==== Fragmento original

1273. Pero el pontífice Caifás, indignado con la respuesta del Señor, que debía ser su verdadero desengaño, se levantó otra vez y, rompiendo sus vestiduras en testimonio de que celaba la honra de Dios, dijo a voces: Blasfemado ha, ¿qué necesidad hay de más testigos? ¿No habéis oído la blasfemia que ha dicho? ¿Qué os pa­rece de esto? (Mt 26, 65) Esta osadía loca y abominable de Caifás fue verda­deramente blasfemia, porque negó a Cristo el ser Hijo de Dios, que por naturaleza le convenía, y le atribuyó el pecado, que por naturaleza repugnaba a su divina persona. Tal fue la estulticia de aquel inicuo sacerdote, a quien por oficio tocaba conocer la verdad católica y enseñarla, que se hizo execrable blasfemo, cuando dijo que blasfemaba el que era la misma santidad. Y habiendo profeti­zado poco antes con instinto del Espíritu Santo, en virtud de su dignidad, que convenía muriese un hombre para que toda la gente no pereciese (Jn 11, 50), no mereció por sus pecados entender la misma verdad que profetizaba. Pero como el ejemplo y juicio de los Prín­cipes y Prelados es tan poderoso para mover a los inferiores y al pueblo, inclinado a la lisonja y adulación de los poderosos, todo aquel concilio de maldad se irritó contra el Salvador Jesús y res­pondiendo a Caifás dijeron en altas voces: Digno es de muerte (Mt 26, 66); muera, muera. Y a un mismo tiempo irritados del demonio arreme­tieron contra el mansísimo Maestro y descargaron sobre él su furor diabólico: unos le dieron de bofetadas, otros le hirieron con pun­tillazos, otros le mesaron los cabellos, otros le escupieron en su venerable rostro, otros le daban golpes o pescozones en el cuello, que era un linaje de afrenta vil con que los judíos trataban a los hombres que reputaban por muy viles.

========
==== Listado

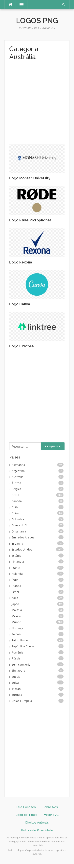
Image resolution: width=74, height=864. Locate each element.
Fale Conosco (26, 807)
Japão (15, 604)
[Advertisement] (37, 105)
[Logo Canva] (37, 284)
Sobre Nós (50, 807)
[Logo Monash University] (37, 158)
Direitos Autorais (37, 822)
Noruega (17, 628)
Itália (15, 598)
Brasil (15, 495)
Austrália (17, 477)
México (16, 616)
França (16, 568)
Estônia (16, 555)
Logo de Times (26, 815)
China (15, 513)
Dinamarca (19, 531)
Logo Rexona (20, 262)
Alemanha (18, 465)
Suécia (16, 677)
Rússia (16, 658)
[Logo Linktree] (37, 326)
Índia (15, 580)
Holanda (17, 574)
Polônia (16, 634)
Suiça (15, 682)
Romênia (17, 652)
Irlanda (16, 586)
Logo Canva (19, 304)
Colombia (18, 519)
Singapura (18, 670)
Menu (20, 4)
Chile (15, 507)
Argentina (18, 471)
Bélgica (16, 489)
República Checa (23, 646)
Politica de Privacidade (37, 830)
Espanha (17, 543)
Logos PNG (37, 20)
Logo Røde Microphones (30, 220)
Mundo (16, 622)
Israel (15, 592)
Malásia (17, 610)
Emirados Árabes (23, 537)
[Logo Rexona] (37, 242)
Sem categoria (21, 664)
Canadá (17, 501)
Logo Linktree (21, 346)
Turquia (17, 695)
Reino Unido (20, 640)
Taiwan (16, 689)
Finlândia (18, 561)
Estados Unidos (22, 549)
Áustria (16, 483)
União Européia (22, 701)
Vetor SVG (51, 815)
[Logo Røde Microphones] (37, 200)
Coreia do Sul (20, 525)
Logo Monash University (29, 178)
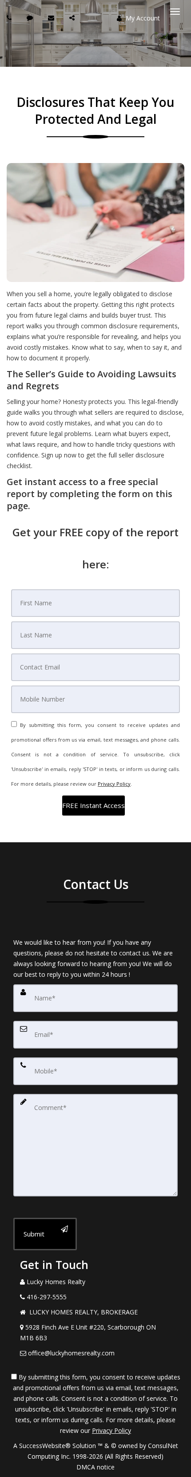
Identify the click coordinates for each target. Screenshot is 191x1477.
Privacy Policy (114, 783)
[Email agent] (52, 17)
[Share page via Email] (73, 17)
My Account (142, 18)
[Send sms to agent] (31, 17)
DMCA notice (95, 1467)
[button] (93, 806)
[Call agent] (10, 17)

========
==== Listado

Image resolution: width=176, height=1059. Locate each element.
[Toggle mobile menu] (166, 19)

========
==== Listado

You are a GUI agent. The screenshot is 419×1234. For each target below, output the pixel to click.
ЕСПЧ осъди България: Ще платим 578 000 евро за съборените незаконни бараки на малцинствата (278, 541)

========

Contesta con base en el fragmento original:
(a) ¿Qué hizo Caifás con sus vestiduras al levantarse otra vez?
(b) ¿Qué había profetizado Caifás poco antes?
(c) ¿Qué gritó el concilio al responder a Caifás?

(a) Las rompió, en testimonio de que celaba la honra de Dios.
(b) Que convenía que muriese un hombre para que toda la gente no pereciese.
(c) "Digno es de muerte", y "muera, muera".